M. Charles Bakst

m. charles bakst

Snow debacle: What Cicilline doesn’t say

10:27 AM EST on Friday, December 21, 2007

I appreciate Mayor David Cicilline’s taking ultimate responsibility yesterday for the fiasco that saw city schoolchildren stranded on buses well into the night during last week’s storm.

But I’d have appreciated it more if he also had accepted more of the blame, if he talked less like a bureaucrat and more like a human being.

That would be asking a lot of someone eying a 2010 run for governor. It’s hard to admit to personal failings. But I think voters appreciate officeholders who can summon the courage to say, “I messed up. I apologize.”

It’s relatively easy, as Democrat Cicilline did, to fire someone and to suspend someone else, just as it was relatively easy for Republican Governor Carcieri to throw someone under the bus for the state government’s inept response to the storm.

A politician hardly is about to announce, “I’m firing myself.” But can’t they do better at acknowledging their own miscues?

Offhand, it sounds like the firing and suspension Cicilline announced at a news conference were appropriate. (Maybe even more heads should have rolled.)

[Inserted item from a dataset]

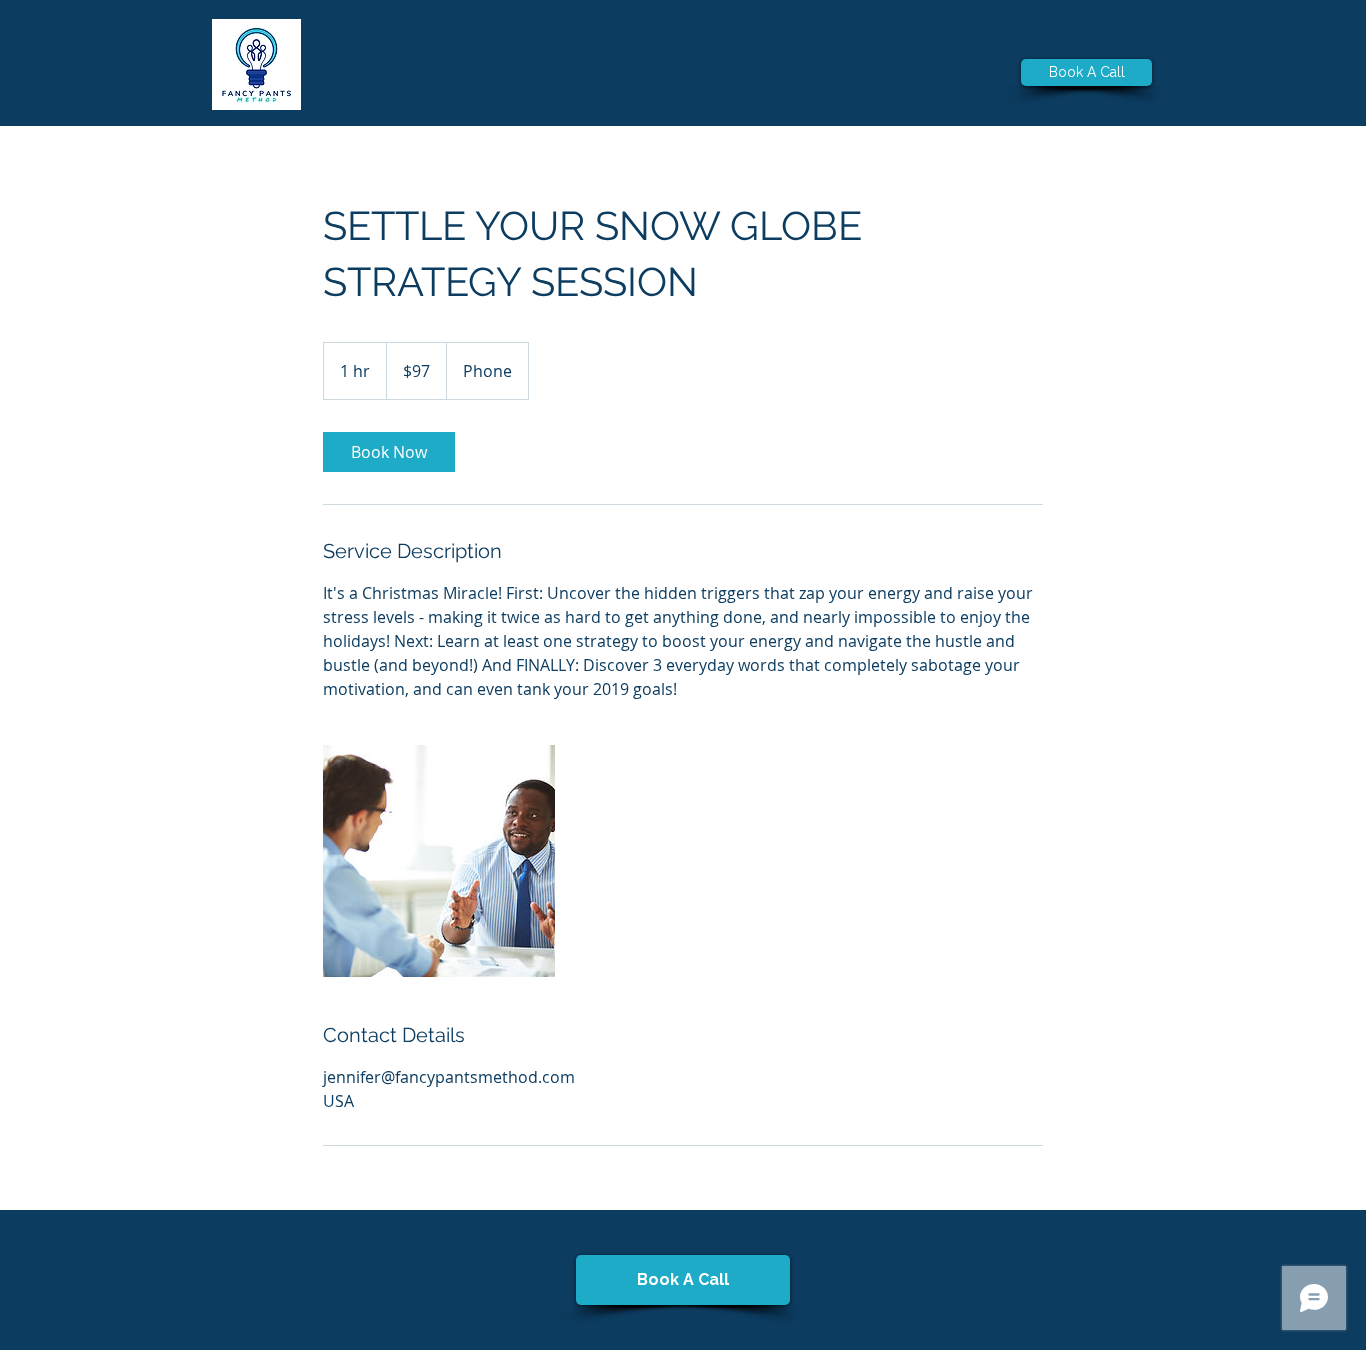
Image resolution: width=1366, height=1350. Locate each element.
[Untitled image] (439, 861)
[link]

And I was impressed by the series of communications/coordination reforms he unveiled, with a guarantee of avoiding a recurrence of last week’s chaos.

Still, the mayor had problems talking about himself. When asked what last week’s episode said of his ability to manage a city during a crisis, he said there was a systematic breakdown in communications, from the bus company to the School Department and so on, and declared, “What people expect from leaders is when you have in fact identified a problem, fix it.”

I asked, “What failure do you acknowledge? What about your performance?” Again, Cicilline said he accepted ultimate responsibility. So I asked again, “What did you do wrong?”

But he still had trouble with the concept. He said, “The way that an emergency like this is supposed to work is that as people identify what began as a snowstorm and became an emergency, there are people who are charged with actively monitoring that, and so there are a whole series of people, both within the School Department, the chief of operations, whose responsibility, I believe, is to actively monitor that, and then when a problem arises, to reach out to the superintendent and, ultimately, to me as mayor of the city, or my office, to engage all the resources in the city to make that happen. That ultimately did not happen …The same with emergency operations…”

Well, what exactly had Cicilline been doing? “I was in the city. I was at DPW. I was at City Hall.” As he learned things, he acted, but he didn’t hear things quickly enough, he said.

Is he kicking himself for something he did, or didn’t, do? He said he was kicking himself for not being made aware or learning sooner about stranded kids.

Later, I took the mayor aside and asked if the incident shook his self-confidence. “No, I’m disappointed.” But he didn’t sound much disappointed in himself, except, perhaps, that he had relied too much on others. In retrospect, he said, he should have checked more often on what they were doing and on how they were carrying out their responsibilities.

Well, sure, and I don’t mean to pound the guy. But the fact that he hadn’t been more curious or more insistent — and learn more and turn to the state for help — was a significant shortcoming on his part, and, in facing yesterday’s cameras, he should have been more reflective and, yes, harder on himself.

M. Charles Bakst is The Journal’s political columnist.